- EXERCISE INSTRUCTIONS
Copy out each line below that contains the word "width".

##### INPUT FOR THIS TASK

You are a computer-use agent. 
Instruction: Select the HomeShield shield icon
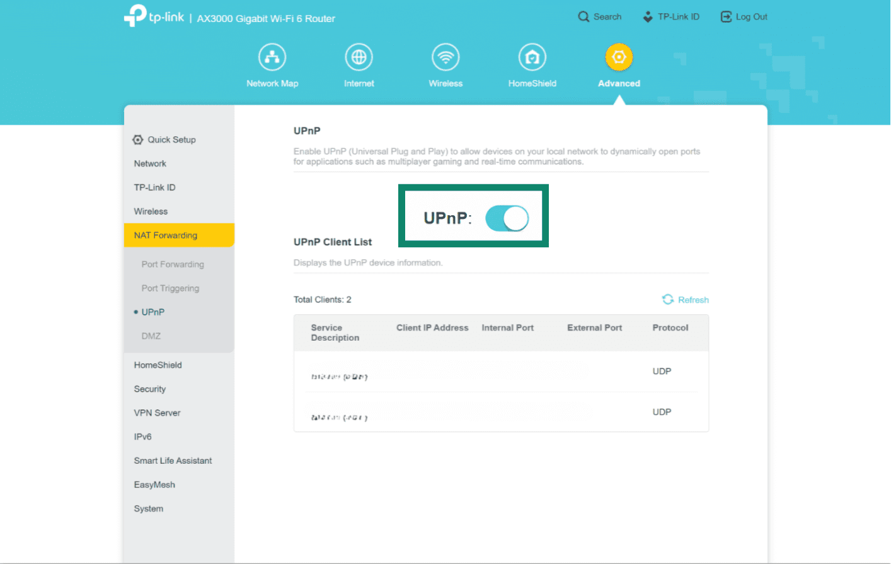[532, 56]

##########
##### INPUT FOR THIS TASK

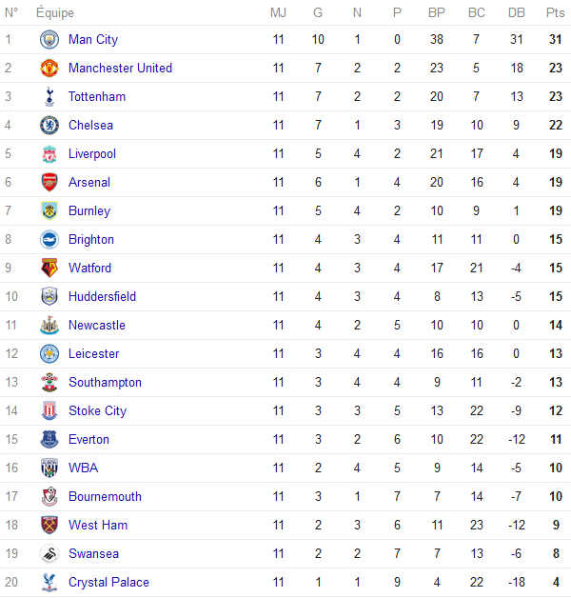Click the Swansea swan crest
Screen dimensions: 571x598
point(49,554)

##########
##### INPUT FOR THIS TASK

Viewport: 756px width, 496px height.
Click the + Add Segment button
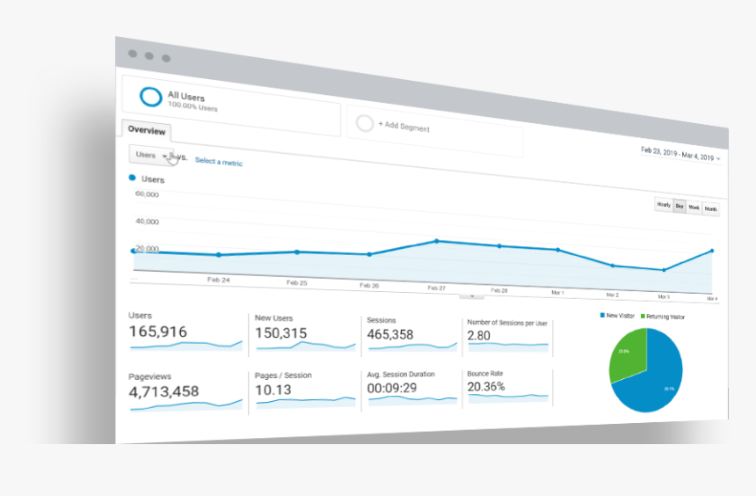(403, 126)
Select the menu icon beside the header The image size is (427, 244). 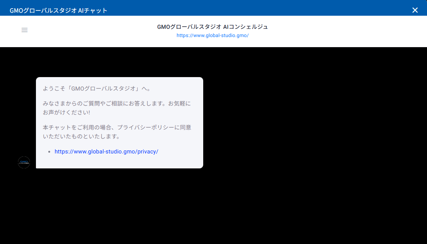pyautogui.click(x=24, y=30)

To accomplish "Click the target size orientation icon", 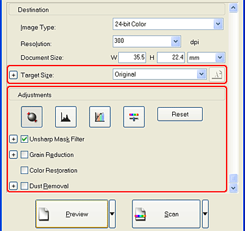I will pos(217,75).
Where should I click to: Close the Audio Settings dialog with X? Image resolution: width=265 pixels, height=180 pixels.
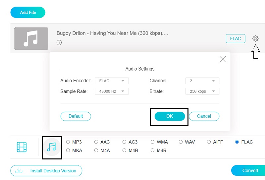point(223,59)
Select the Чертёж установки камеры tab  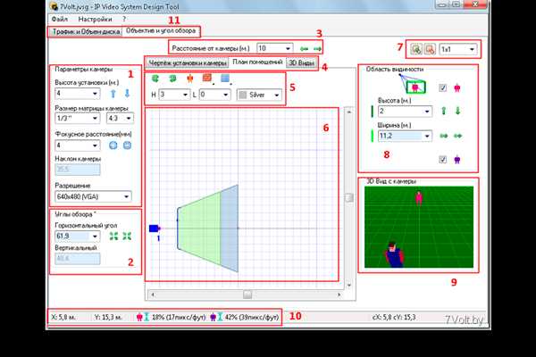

##########

- FULL ANSWER
Viewport: 756px width, 496px height.
Where should I click to: Close the Audio Settings dialog with X? Image resolution: width=265 pixels, height=180 pixels.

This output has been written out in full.